* INSTRUCTIONS TO FOLLOW
Retype every line below precisely as it appears.

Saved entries
::::

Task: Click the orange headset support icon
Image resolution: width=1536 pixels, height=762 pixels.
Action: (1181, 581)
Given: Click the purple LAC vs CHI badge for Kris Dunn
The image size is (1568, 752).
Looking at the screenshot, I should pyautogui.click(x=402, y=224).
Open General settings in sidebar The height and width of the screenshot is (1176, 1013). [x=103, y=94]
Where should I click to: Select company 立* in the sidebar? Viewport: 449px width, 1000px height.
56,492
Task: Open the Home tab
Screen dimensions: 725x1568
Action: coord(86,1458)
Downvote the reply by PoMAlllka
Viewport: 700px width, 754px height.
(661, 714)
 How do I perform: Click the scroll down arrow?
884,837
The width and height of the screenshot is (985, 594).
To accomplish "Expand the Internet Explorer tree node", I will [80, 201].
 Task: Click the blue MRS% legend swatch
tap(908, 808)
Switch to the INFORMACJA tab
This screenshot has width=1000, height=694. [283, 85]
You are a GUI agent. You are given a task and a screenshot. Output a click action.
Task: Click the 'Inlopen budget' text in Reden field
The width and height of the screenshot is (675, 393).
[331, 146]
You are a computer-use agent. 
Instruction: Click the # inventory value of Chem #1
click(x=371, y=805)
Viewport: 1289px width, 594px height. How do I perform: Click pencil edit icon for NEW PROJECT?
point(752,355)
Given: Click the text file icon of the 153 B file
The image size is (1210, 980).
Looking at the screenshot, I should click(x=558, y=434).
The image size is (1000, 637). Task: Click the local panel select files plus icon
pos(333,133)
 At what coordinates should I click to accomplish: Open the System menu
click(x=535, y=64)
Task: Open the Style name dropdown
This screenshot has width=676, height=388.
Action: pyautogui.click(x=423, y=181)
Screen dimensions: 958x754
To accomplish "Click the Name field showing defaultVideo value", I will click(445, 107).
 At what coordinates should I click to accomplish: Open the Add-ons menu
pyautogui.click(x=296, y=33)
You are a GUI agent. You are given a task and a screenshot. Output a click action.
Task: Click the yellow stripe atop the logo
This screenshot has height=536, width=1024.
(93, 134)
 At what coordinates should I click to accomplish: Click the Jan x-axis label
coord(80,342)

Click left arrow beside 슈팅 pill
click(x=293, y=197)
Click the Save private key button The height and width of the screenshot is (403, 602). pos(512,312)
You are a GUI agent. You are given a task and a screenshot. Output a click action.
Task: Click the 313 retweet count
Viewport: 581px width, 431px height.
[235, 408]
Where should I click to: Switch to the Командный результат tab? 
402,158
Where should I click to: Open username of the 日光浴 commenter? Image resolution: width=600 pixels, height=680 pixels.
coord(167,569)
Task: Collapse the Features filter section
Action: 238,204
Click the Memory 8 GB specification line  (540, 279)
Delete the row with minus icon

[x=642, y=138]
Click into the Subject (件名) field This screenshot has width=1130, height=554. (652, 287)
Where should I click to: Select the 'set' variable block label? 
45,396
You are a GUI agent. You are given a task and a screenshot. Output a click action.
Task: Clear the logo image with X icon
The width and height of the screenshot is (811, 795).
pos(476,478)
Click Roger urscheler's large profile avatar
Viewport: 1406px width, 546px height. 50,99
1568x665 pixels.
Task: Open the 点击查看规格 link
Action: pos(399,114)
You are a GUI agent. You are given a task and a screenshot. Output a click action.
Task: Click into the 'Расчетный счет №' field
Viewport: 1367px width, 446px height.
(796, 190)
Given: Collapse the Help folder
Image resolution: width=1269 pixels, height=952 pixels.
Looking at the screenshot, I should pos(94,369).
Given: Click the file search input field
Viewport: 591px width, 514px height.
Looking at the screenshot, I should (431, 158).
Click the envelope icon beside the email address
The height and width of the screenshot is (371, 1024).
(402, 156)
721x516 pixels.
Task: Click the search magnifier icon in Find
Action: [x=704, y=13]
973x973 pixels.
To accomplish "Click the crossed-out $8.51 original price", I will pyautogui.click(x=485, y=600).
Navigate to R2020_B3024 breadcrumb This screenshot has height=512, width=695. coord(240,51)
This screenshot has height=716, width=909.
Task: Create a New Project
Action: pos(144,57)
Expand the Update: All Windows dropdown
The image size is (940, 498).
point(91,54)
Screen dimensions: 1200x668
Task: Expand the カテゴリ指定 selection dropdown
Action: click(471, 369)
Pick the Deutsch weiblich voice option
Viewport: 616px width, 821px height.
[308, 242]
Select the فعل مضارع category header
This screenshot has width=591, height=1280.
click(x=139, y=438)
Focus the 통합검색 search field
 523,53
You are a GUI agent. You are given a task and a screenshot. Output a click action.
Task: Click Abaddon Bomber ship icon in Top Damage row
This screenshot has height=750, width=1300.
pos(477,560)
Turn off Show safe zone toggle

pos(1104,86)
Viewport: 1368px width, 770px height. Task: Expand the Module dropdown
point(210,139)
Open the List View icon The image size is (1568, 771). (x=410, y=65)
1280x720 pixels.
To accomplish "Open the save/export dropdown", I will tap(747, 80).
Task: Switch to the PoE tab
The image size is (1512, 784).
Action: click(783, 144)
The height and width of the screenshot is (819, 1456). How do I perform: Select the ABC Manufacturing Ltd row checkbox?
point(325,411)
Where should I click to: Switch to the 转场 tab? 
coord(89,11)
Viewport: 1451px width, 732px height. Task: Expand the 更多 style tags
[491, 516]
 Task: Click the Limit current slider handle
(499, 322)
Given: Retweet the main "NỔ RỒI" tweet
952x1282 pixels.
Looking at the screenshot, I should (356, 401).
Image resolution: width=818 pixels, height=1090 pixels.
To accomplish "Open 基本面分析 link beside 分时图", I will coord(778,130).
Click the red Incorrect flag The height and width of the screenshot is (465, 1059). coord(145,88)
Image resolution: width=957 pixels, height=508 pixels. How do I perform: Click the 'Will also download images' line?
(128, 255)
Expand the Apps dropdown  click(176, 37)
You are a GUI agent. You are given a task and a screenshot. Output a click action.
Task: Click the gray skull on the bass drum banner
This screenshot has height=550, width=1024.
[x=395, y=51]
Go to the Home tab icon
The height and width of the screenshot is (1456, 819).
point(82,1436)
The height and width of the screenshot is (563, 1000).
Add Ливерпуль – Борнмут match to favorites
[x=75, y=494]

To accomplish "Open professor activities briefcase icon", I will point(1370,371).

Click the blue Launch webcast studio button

::::

* EXERCISE OUTPUT
Task: Click the orange headset support icon
Image resolution: width=1536 pixels, height=762 pixels.
Action: (1181, 581)
Given: Click the purple LAC vs CHI badge for Kris Dunn
The image size is (1568, 752).
Looking at the screenshot, I should pyautogui.click(x=402, y=224).
Open General settings in sidebar The height and width of the screenshot is (1176, 1013). [x=103, y=94]
Where should I click to: Select company 立* in the sidebar? Viewport: 449px width, 1000px height.
56,492
Task: Open the Home tab
Screen dimensions: 725x1568
Action: coord(86,1458)
Downvote the reply by PoMAlllka
Viewport: 700px width, 754px height.
(661, 714)
 How do I perform: Click the scroll down arrow?
884,837
The width and height of the screenshot is (985, 594).
To accomplish "Expand the Internet Explorer tree node", I will [80, 201].
 Task: Click the blue MRS% legend swatch
tap(908, 808)
Switch to the INFORMACJA tab
This screenshot has width=1000, height=694. [283, 85]
You are a GUI agent. You are given a task and a screenshot. Output a click action.
Task: Click the 'Inlopen budget' text in Reden field
The width and height of the screenshot is (675, 393).
[331, 146]
You are a computer-use agent. 
Instruction: Click the # inventory value of Chem #1
click(x=371, y=805)
Viewport: 1289px width, 594px height. How do I perform: Click pencil edit icon for NEW PROJECT?
point(752,355)
Given: Click the text file icon of the 153 B file
The image size is (1210, 980).
Looking at the screenshot, I should click(x=558, y=434).
The image size is (1000, 637). Task: Click the local panel select files plus icon
pos(333,133)
 At what coordinates should I click to accomplish: Open the System menu
click(x=535, y=64)
Task: Open the Style name dropdown
This screenshot has width=676, height=388.
Action: pyautogui.click(x=423, y=181)
Screen dimensions: 958x754
To accomplish "Click the Name field showing defaultVideo value", I will click(445, 107).
 At what coordinates should I click to accomplish: Open the Add-ons menu
pyautogui.click(x=296, y=33)
You are a GUI agent. You are given a task and a screenshot. Output a click action.
Task: Click the yellow stripe atop the logo
This screenshot has height=536, width=1024.
(93, 134)
 At what coordinates should I click to accomplish: Click the Jan x-axis label
coord(80,342)

Click left arrow beside 슈팅 pill
click(x=293, y=197)
Click the Save private key button The height and width of the screenshot is (403, 602). pos(512,312)
You are a GUI agent. You are given a task and a screenshot. Output a click action.
Task: Click the 313 retweet count
Viewport: 581px width, 431px height.
[235, 408]
Where should I click to: Switch to the Командный результат tab? 
402,158
Where should I click to: Open username of the 日光浴 commenter? Image resolution: width=600 pixels, height=680 pixels.
coord(167,569)
Task: Collapse the Features filter section
Action: 238,204
Click the Memory 8 GB specification line  (540, 279)
Delete the row with minus icon

[x=642, y=138]
Click into the Subject (件名) field This screenshot has width=1130, height=554. (652, 287)
Where should I click to: Select the 'set' variable block label? 
45,396
You are a GUI agent. You are given a task and a screenshot. Output a click action.
Task: Clear the logo image with X icon
The width and height of the screenshot is (811, 795).
pos(476,478)
Click Roger urscheler's large profile avatar
Viewport: 1406px width, 546px height. 50,99
1568x665 pixels.
Task: Open the 点击查看规格 link
Action: pos(399,114)
You are a GUI agent. You are given a task and a screenshot. Output a click action.
Task: Click into the 'Расчетный счет №' field
Viewport: 1367px width, 446px height.
(796, 190)
Given: Collapse the Help folder
Image resolution: width=1269 pixels, height=952 pixels.
Looking at the screenshot, I should pos(94,369).
Given: Click the file search input field
Viewport: 591px width, 514px height.
Looking at the screenshot, I should (431, 158).
Click the envelope icon beside the email address
The height and width of the screenshot is (371, 1024).
(402, 156)
721x516 pixels.
Task: Click the search magnifier icon in Find
Action: [x=704, y=13]
973x973 pixels.
To accomplish "Click the crossed-out $8.51 original price", I will pyautogui.click(x=485, y=600).
Navigate to R2020_B3024 breadcrumb This screenshot has height=512, width=695. coord(240,51)
This screenshot has height=716, width=909.
Task: Create a New Project
Action: pos(144,57)
Expand the Update: All Windows dropdown
The image size is (940, 498).
point(91,54)
Screen dimensions: 1200x668
Task: Expand the カテゴリ指定 selection dropdown
Action: click(471, 369)
Pick the Deutsch weiblich voice option
Viewport: 616px width, 821px height.
[308, 242]
Select the فعل مضارع category header
This screenshot has width=591, height=1280.
click(x=139, y=438)
Focus the 통합검색 search field
 523,53
You are a GUI agent. You are given a task and a screenshot. Output a click action.
Task: Click Abaddon Bomber ship icon in Top Damage row
This screenshot has height=750, width=1300.
pos(477,560)
Turn off Show safe zone toggle

pos(1104,86)
Viewport: 1368px width, 770px height. Task: Expand the Module dropdown
point(210,139)
Open the List View icon The image size is (1568, 771). (x=410, y=65)
1280x720 pixels.
To accomplish "Open the save/export dropdown", I will tap(747, 80).
Task: Switch to the PoE tab
The image size is (1512, 784).
Action: click(783, 144)
The height and width of the screenshot is (819, 1456). How do I perform: Select the ABC Manufacturing Ltd row checkbox?
point(325,411)
Where should I click to: Switch to the 转场 tab? 
coord(89,11)
Viewport: 1451px width, 732px height. Task: Expand the 更多 style tags
[491, 516]
 Task: Click the Limit current slider handle
(499, 322)
Given: Retweet the main "NỔ RỒI" tweet
952x1282 pixels.
Looking at the screenshot, I should (356, 401).
Image resolution: width=818 pixels, height=1090 pixels.
To accomplish "Open 基本面分析 link beside 分时图", I will coord(778,130).
Click the red Incorrect flag The height and width of the screenshot is (465, 1059). coord(145,88)
Image resolution: width=957 pixels, height=508 pixels. How do I perform: Click the 'Will also download images' line?
(128, 255)
Expand the Apps dropdown  click(176, 37)
You are a GUI agent. You are given a task and a screenshot. Output a click action.
Task: Click the gray skull on the bass drum banner
This screenshot has height=550, width=1024.
[x=395, y=51]
Go to the Home tab icon
The height and width of the screenshot is (1456, 819).
point(82,1436)
The height and width of the screenshot is (563, 1000).
Add Ливерпуль – Борнмут match to favorites
[x=75, y=494]

To accomplish "Open professor activities briefcase icon", I will point(1370,371).

Click the blue Launch webcast studio button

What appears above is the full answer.